I am currently at the annual meeting of the American Psychological Association and ran into a friend I have known since graduate school.  We were both attending the same talk given by a leading figure in the psychology of aging.  My friend Dave and I sat together, and as the speaker talked about her theories, we started poking each other.  Although some of the terms the speaker used were different, these were all ideas we learned in graduate school.  I said, “Isn’t that what Bob Havighurst wrote?” Havighurst who was a pioneer in studying the human life span and talked about the different challenges of each period of life and how people adapted (or failed to adapt) to them.   And here was his theory wrapped up in new terms.  Then Dave poked me, “This is what Bernice used to say.”  Bernice was Bernice Neugarten, another pioneer of the study of the adult years, who terrorized us as graduate students, but provided us with a broad intellectual base for understand aging.  Here were her concepts and even a study that largely replicates one that Neugarten had done 50 years ago.  The speaker, who is a highly regarded scholar, was simply unaware that much of what she was talking about had been described earlier by Havighurst, Neugarten and others.

There is a lot in research that is new and exciting, but it is not uncommon to come across ideas where the researcher has unknowingly repackaged something from the past.  There is a lot of lip service about knowing history so we don’t repeat the past, but it has become all too common for researchers to not go back in the literature more than 5 years, or 10 years at most.  As a result, they sometimes repeat what people have already done, rather than building on and extending prior work in new directions.  They could benefit from the perspectives of those of us who remember the past.

I went to a poster session later that day, where mostly graduate students present their work.  The nice thing about poster sessions is that there is an opportunity to talk with the students about what they did.  One poster was on mindfulness and how it was associated with emotional well-being in middle and late life.  It was a very nicely done poster.  In case you haven’t heard of it, mindfulness is the flavor of the month when it comes to psychological interventions.  It involves teaching people to be more aware of their thoughts and feelings and those of the people they are interacting with.  There are many studies now that demonstrate that mindfulness is a good thing that helps us function more effectively in a variety of situations from raising children to dealing with caregiving stress.   Yet I couldn’t help think about all the forerunners of mindfulness that were also fads in their day—getting in touch with one’s feelings, relaxation training, focusing, and of course meditation in all of its varieties, which is a major source of mindfulness.  All of these approaches had positive value but have fallen by the wayside.  Instead of believing they have discovered the next big thing, mindfulness researchers need to be asking why these earlier approaches are no longer widely used.  Too many of the mindfulness researchers have no idea that anything preceded it.  The answer, by the way, to why previous similar techniques are no longer used is that while they help people feel better in the short run, they do not usually help people solve the chronic and enduring challenges in their lives.  Certainly, a caregiver who is assisting someone with dementia may feel better in the short-run because of learning mindfulness, but is that going to be enough to help over the long run with the cascade of problems that fill each day?  That’s the dilemma that mindfulness researchers might ponder, if they had awareness of the past.

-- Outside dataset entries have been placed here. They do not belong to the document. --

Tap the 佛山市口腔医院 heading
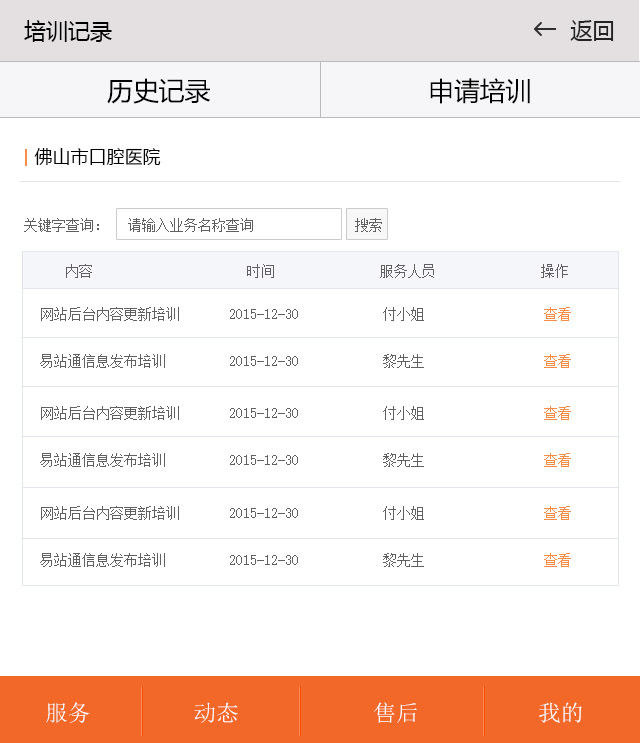This screenshot has height=743, width=640. (x=97, y=157)
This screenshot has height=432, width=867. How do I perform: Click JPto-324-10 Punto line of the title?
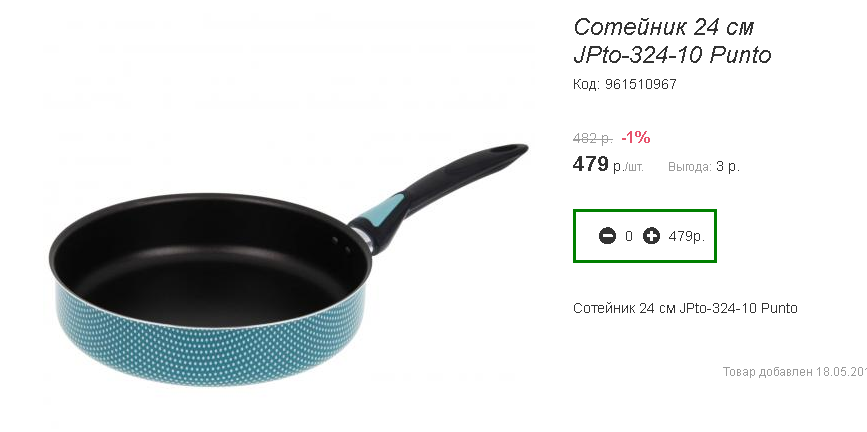tap(672, 55)
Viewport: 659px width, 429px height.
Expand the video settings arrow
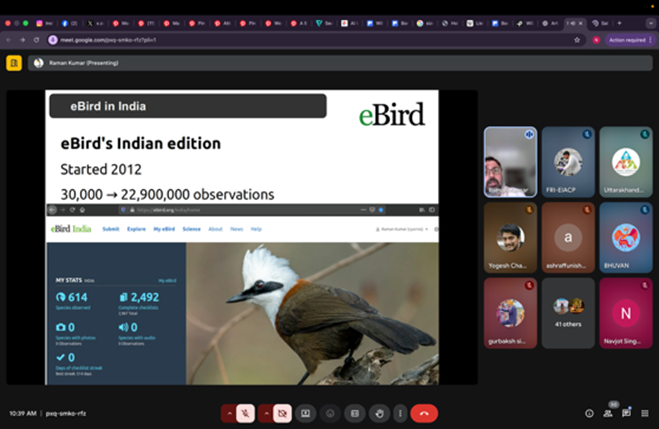tap(267, 413)
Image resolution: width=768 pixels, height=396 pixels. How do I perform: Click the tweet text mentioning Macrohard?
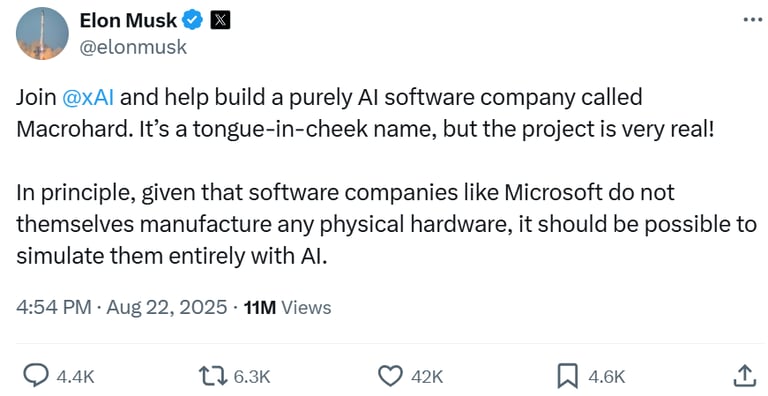[365, 113]
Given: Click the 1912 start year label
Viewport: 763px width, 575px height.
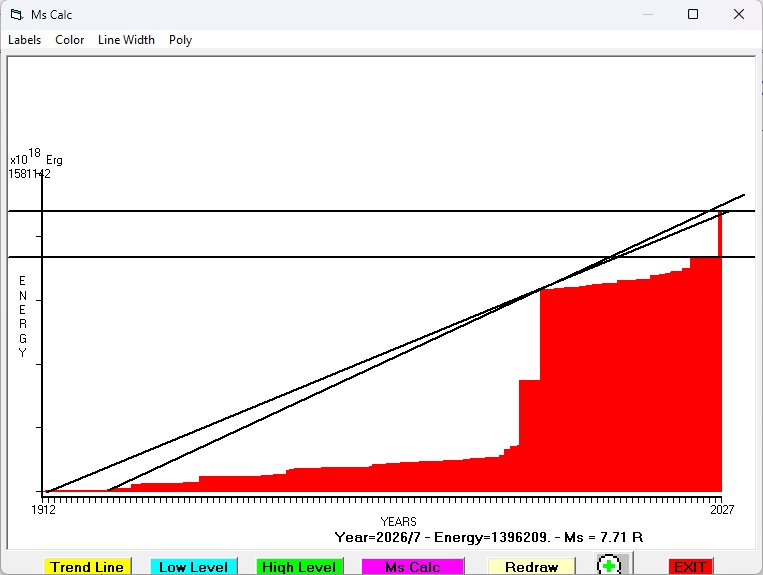Looking at the screenshot, I should (x=43, y=509).
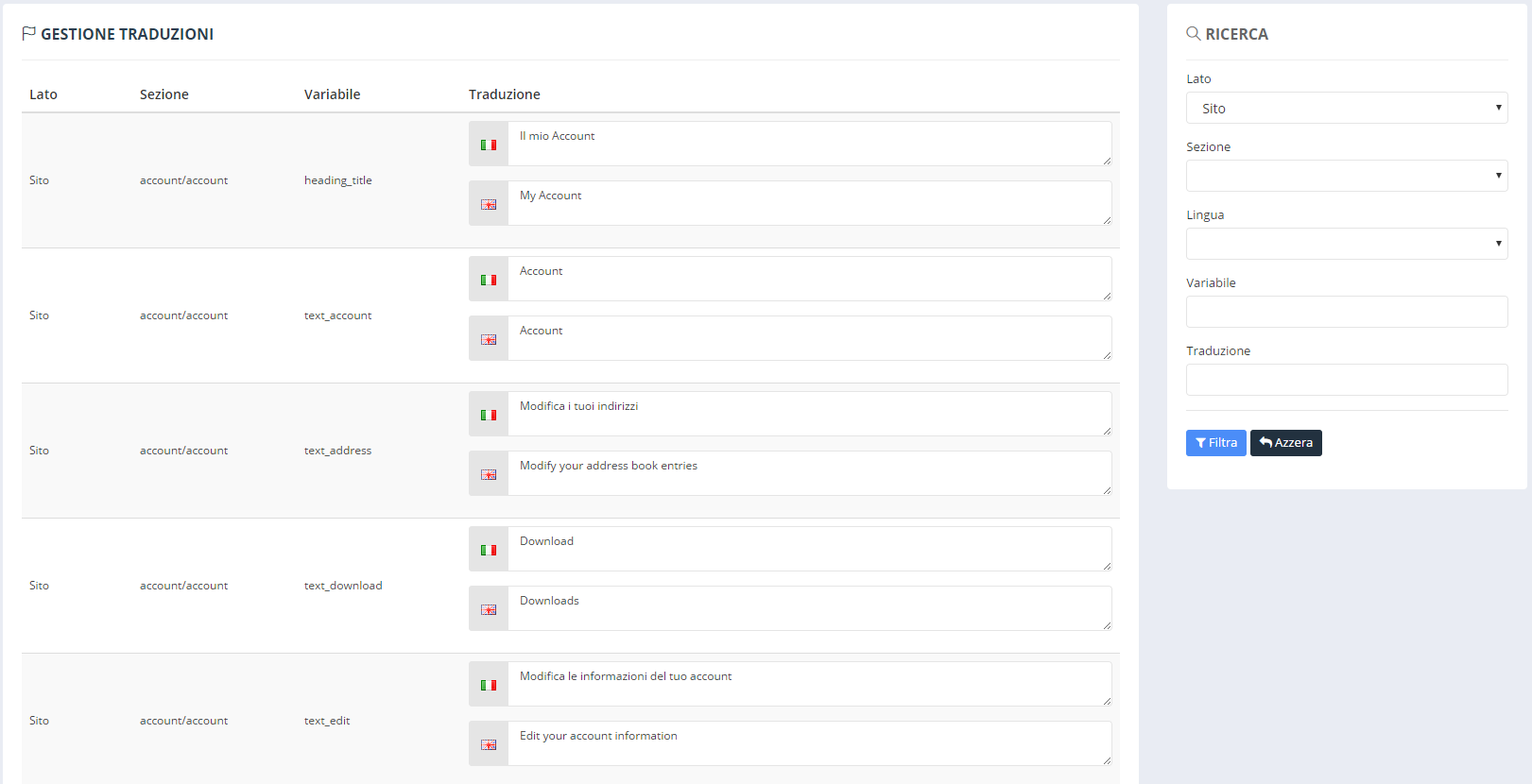Focus the Traduzione search field

click(1347, 380)
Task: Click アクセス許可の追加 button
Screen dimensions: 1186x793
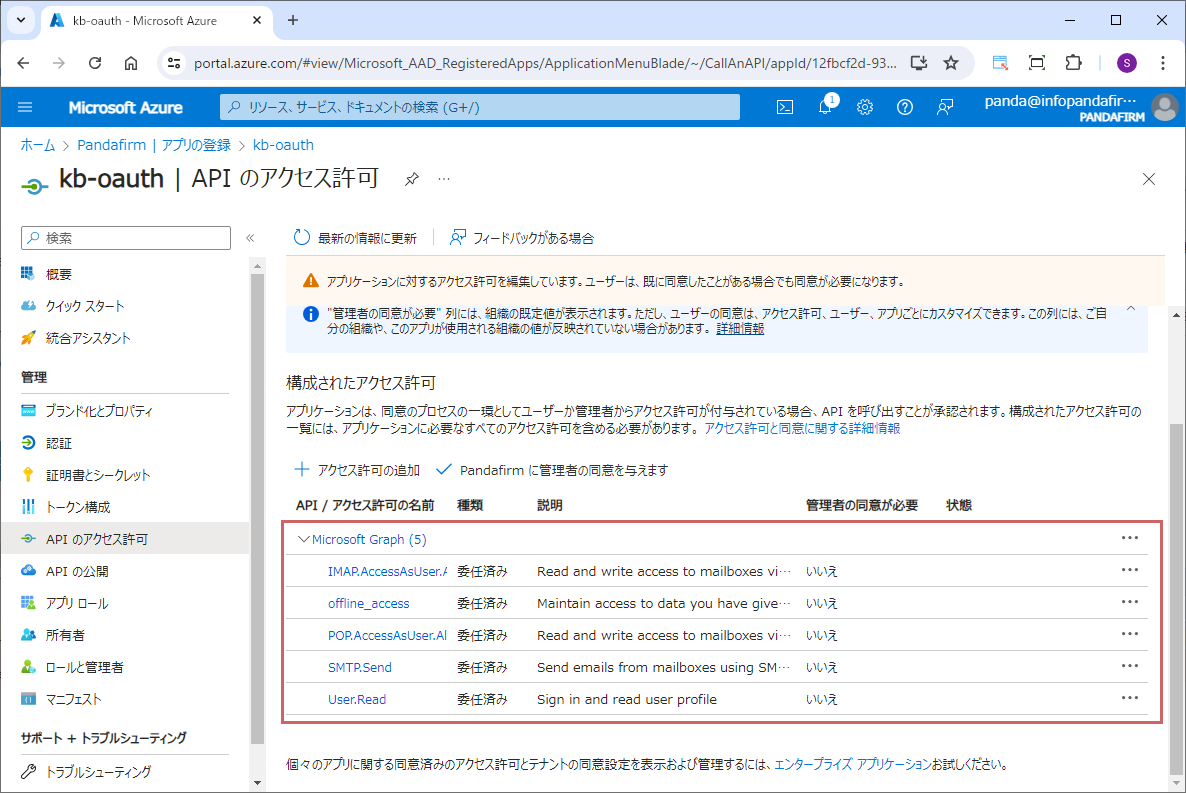Action: click(x=357, y=470)
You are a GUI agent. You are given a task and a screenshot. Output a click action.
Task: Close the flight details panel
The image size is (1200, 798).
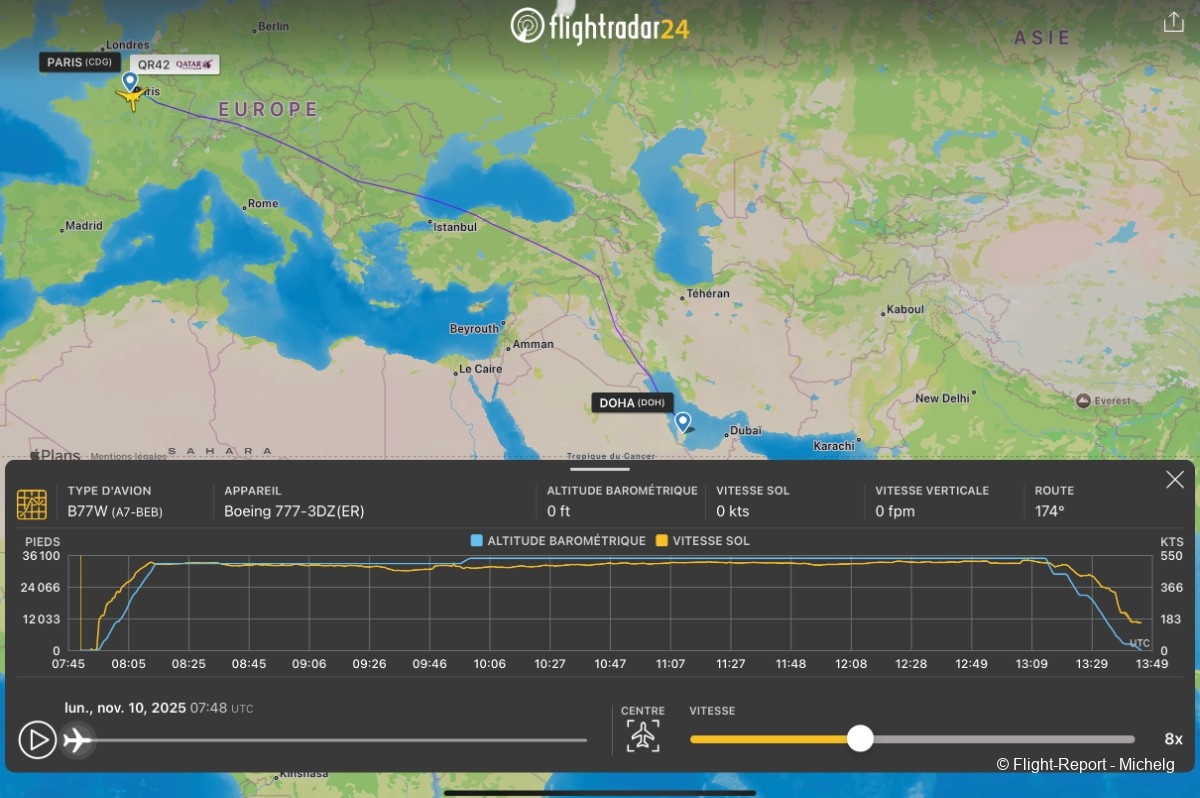pyautogui.click(x=1175, y=480)
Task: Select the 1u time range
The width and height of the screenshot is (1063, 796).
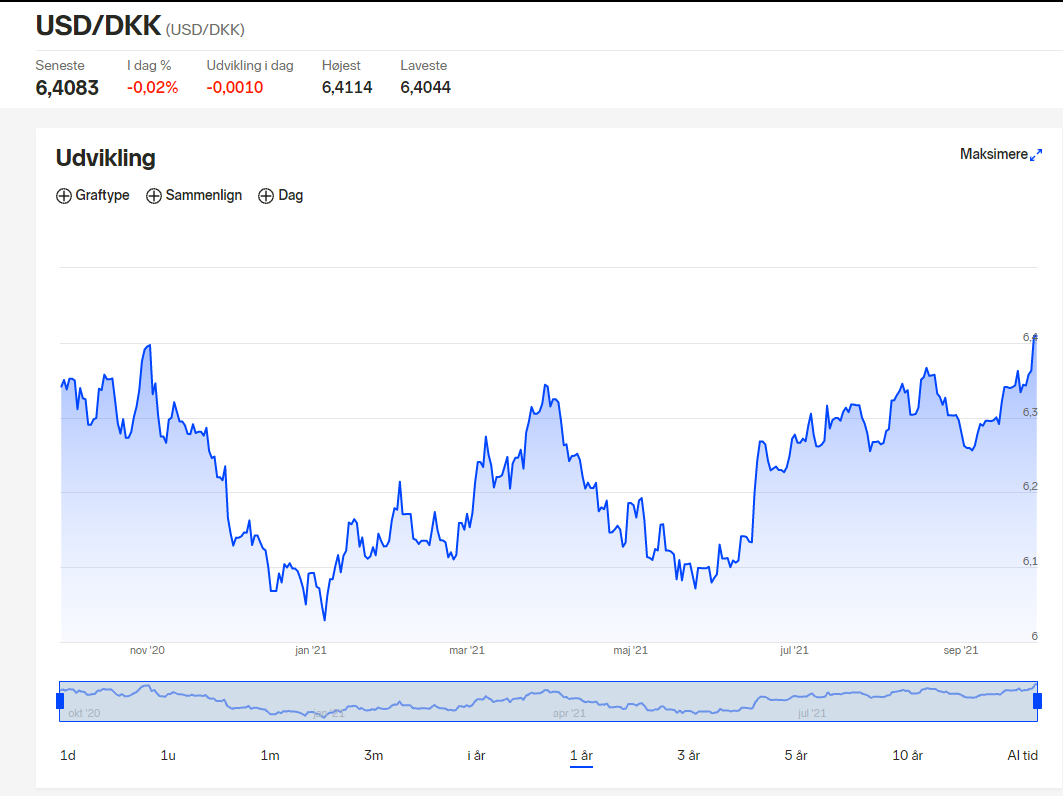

So does knowledge become obsolete?  Later in the day, I saw a friend who gave me an update about a research proposal where I had been listed as a consultant.  The proposal had not been funded, but she planning to resubmit the proposal and was hopeful it would be successful.  She had heard I was retiring and wondered if I would still serve as a consultant on her project.  I assured her I would.  Afterward, I realized I should have asked for twice as much money.  After all, I have knowledge from the past that is not obsolete.  I can help her steer the project away from pitfalls that plagued earlier research and toward extending and improving what we already know.